Furthermore, we have an environment in school and out that treats children as second class citizens. Students today grow up so fast, gain so much “intelligence” so quick – of course they figure out quickly how irrelevant school is in this day and age. How they have no rights and are daily ordered like prisoners to do this, go here, be that. What might Carl Rogers say at how ill school is at the most fundamental feature of education – creating strong social relationships and personal “value”. As he says, student must feel “at a deep level that their subjective experience is both respected and progressively understood.”
The cure is not more restraints, nor more punishments. Education, teaching is about “doing no harm” and creating citizens and a society we want. Why do we continue down the road of competition and ranking students by intelligence when the end goal is to create a well adjusted individual? Shouldn’t the students we applaud be those who are happy, who have independent personalities and inner strength and will?
I look at our society and I feel shame. Perhaps besides being a teacher, that is why I am a poet. I want the world to see how shameful it is, as it is. I’m shamed that we would do these things to children. I’m shamed that our culture is so militant and violent, passively violent. I’m shamed how the Ultimate Fighter can be part of school curriculum yet peace is given such short thrift. I’m ashamed that teachers don’t have the freedom to teach nor students the freedom or permission to learn. I’m ashamed how students spend hours and hours in school and learn all the wrong things. I’m ashamed how teachers the world over never, ever, ever ask their students what they’d like to learn today.

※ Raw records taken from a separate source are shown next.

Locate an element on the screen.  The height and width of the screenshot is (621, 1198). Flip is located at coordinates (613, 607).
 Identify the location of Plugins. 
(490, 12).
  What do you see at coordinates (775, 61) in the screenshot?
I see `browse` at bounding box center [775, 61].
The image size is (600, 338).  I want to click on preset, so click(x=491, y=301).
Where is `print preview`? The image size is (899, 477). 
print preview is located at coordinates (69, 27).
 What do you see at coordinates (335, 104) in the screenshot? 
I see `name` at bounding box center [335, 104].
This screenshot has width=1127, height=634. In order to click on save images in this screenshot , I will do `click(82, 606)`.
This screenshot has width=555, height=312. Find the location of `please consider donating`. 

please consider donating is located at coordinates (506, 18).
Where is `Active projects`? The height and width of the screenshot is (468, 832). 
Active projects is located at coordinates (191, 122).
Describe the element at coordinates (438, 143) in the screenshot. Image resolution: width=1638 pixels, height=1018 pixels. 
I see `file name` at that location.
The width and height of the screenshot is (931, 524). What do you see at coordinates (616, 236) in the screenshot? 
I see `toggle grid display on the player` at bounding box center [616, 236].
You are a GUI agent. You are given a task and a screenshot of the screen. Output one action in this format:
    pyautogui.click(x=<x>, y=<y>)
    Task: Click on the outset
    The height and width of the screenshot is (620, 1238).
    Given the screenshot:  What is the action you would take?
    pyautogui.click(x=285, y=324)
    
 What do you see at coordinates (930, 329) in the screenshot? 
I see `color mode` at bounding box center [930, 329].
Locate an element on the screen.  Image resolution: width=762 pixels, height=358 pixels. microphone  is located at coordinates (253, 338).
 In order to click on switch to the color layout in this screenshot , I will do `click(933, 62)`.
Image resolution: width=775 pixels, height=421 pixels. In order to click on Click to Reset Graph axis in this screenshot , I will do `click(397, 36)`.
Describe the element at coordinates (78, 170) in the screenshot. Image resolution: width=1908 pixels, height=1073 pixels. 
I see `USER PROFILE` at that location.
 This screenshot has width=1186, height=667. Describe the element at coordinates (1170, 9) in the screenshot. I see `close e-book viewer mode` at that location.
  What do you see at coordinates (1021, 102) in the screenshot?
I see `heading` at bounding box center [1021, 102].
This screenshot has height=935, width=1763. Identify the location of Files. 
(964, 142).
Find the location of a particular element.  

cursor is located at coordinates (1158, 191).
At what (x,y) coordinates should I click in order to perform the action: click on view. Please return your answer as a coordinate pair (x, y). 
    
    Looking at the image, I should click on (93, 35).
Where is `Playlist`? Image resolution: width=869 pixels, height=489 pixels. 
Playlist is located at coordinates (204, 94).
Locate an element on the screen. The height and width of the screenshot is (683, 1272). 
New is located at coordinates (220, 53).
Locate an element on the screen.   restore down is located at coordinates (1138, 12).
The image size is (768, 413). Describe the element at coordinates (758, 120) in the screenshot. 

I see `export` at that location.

Last week, took down Summerhill from my bookshelf for a read on the toilet. I read over his thoughts describing the difference between license and freedom – the free and unfree child. They should be required reading for all teachers. I’ll end with a few quotes
I believe to impose anything by authority is wrong (in school). The child should not do anything until he comes to the opinion – his own opinion – that it should be done. The curse of humanity is the external compulsion whether it comes from the Pope or the state or the teacher or the parent. It is fascism in toto. pg 114.
It is this distinction between freedom and license that many parents cannot grasp. In the disciplined home (school), the children have no rights. In the spoiled home (school), they have all the rights. The proper home is on e in whcih children and adults have equal rights. And the same applies to school.pg 107
People who protest the granting of freedom to children (students) and use this argument (that life is hard, we need to teach children to obey and have discipline – my entry), do not realize that they start with an unfounded assumption – the assumption that a child will not grow or develop unless forced to do so. Yet the entire thirty nine years of experience of Summerhill disproves this assumption. pg. 109
People are always saying to me, “But how will your free children ever adapt themselves to the drudgery of life? I hope that these free children will be pioneers in abolishing the drudgery of life. pg 114.
Call me a rosy, academic idealistic, my sister certainly would. But look around, do you see much else working? I do hope one day to have my own school and “cultivez ma jardin” and be the change through some boots on the ground. Until then, these mere words and a beating heart must suffice.
PS. I wanted to throw a lot of links/references into this post but decided against. Used my own voice and that should suffice.